Euthanasia; a warning from Australia

A new paper from the Anscombe Bioethics Centre in Oxford warns against using Australia as a model for UK laws on assisted suicide and euthanasia. Both the UK Parliament at Westminster and the Scottish Parliament are currently considering bills that would legalise what is often called “assisted dying”.

In his briefing paper Wrong Side of the World: The Misplaced Reliance on Australia in the UK Debate on ‘Assisted Dying’, Professor David Albert Jones, director of the Centre, explains how Australia’s approach to euthanasia and assisted suicide has shifted rapidly since the first laws were introduced in 2017. He argues that relying on Australia for guidance is risky, as its experience is recent, inconsistent, and already showing signs of a “slippery slope”.

It is important to note that the Anscombe Bioethics Centre is opposed to assisted suicide/euthanasia under all circumstances, but campaigners in favour often point to Australia as a model to follow. As Prof. Jones shows, even on its own terms, the Australians laws serve as a warning, not a model.

Victoria was the first Australian state to legalise what it calls “voluntary assisted dying” (VAD). Other states have followed, each introducing slightly different rules and safeguards. Because these laws are so new, there is little long-term data to assess their impact. The differences between states also mean there is no single “Australian model” that can be easily adopted elsewhere.

A key difference between Australia and the UK proposals lies in the method of administration. In Australia, the majority of cases involve euthanasia, where a doctor administers a lethal drug. In contrast, the UK bills, in both England and Scotland, focus on assisted suicide, where the patient takes the drug themselves. This distinction is important, not only ethically and legally, but also because most Australian data relate to euthanasia, which may not be relevant to the UK context. It also shifts the burden of responsibility between doctors and patients in ways that need careful consideration.

Another concern raised in the briefing paper is the weakening of safeguards over time. For example, while the state of Victoria initially included strict measures to protect vulnerable people, later laws in other states have relaxed these, making access easier and reducing oversight. Professor Jones warns that once the principle is accepted, pressure grows to expand access, even at the cost of patient protection.

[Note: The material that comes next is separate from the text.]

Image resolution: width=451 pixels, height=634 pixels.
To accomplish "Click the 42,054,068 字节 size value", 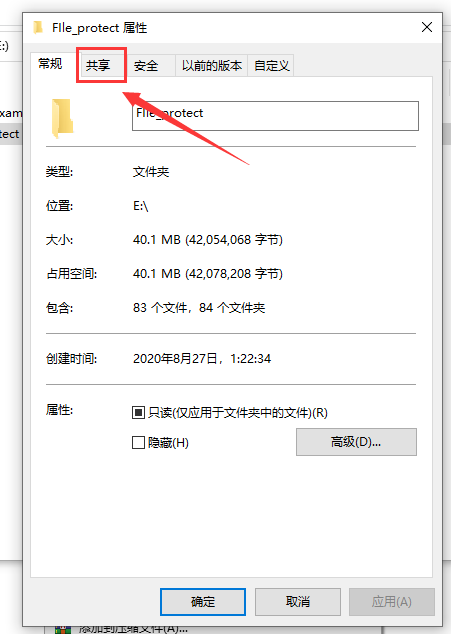I will (234, 240).
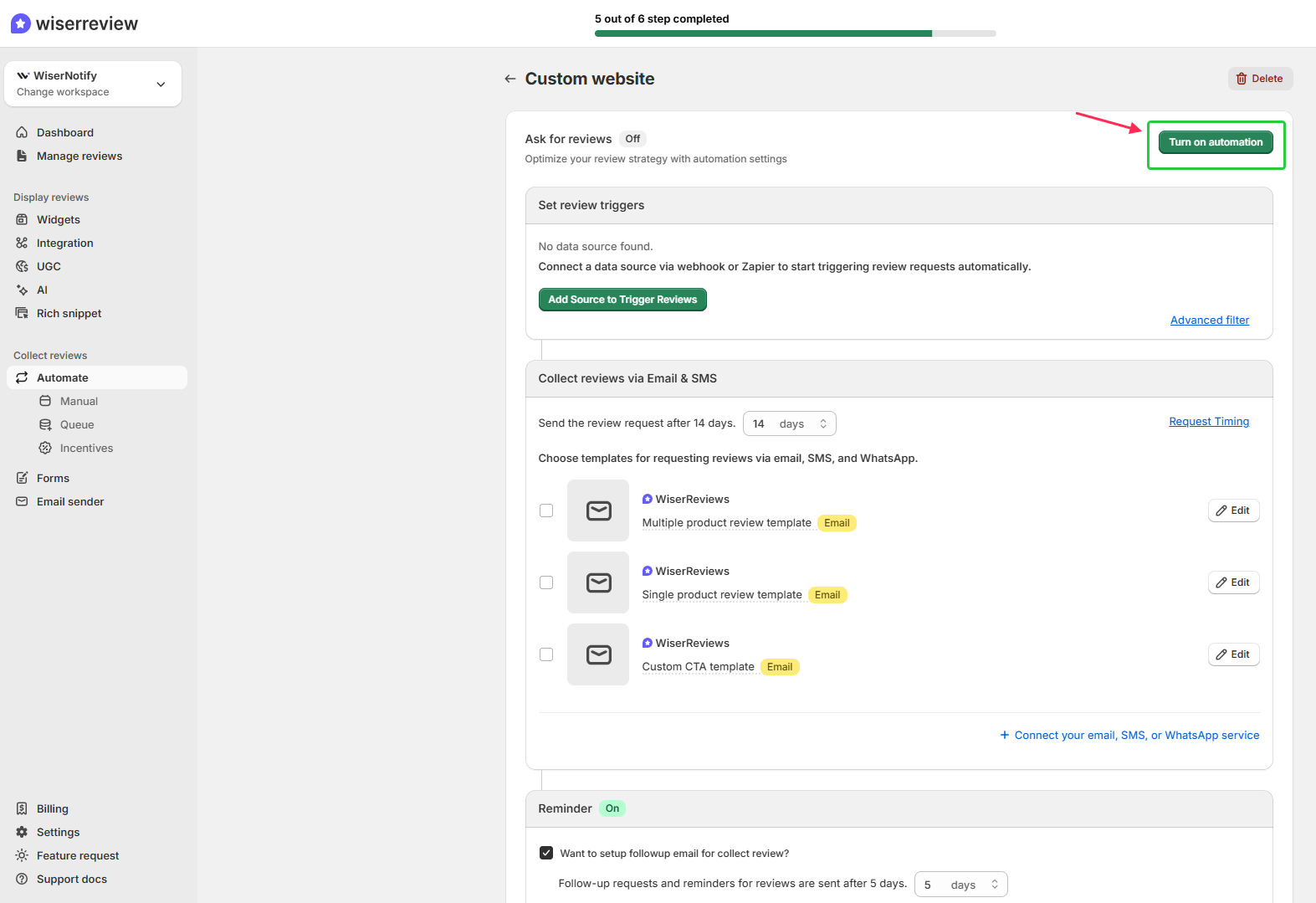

The paper also examines developments in Canada, where the scope of ‘assisted dying’ has broadened far beyond what was originally promised. It is now available not only to those who are terminally ill, but also to people with chronic conditions and may soon include those with mental illness alone. Australia may be heading in the same direction.

Last month, the UN Committee on the Rights of Persons with Disabilities called on Canada to roll back its expansion of “Medical Assistance in Dying” (MAiD). The Committee criticised Canada’s “Track 2” MAiD, which is available to people whose deaths are not reasonably foreseeable, as being “based on negative, ableist perceptions” of disabled people’s lives, and warned it is disproportionately affecting marginalised groups.

The Anscombe Institute also criticises the UK parliamentary committees for relying entirely on experts who support legalising assisted suicide. Prof. Jones points out that the witnesses invited to speak about Australia’s experience all gave favourable accounts, with no critical voices included. This one-sided approach, he argues, created a biased picture and failed to reflect the full range of professional and ethical concerns raised within Australia itself. For a balanced debate, Prof. Jones urges UK lawmakers to hear not only from supporters of assisted suicide, but also from critics whose concerns point to serious risks and long-term consequences.

The briefing paper concludes that the UK should not base its policy on Australia’s limited and changing experience, but instead take a careful approach rooted in the UK’s own legal, cultural, and medical traditions, before making such a dramatic change.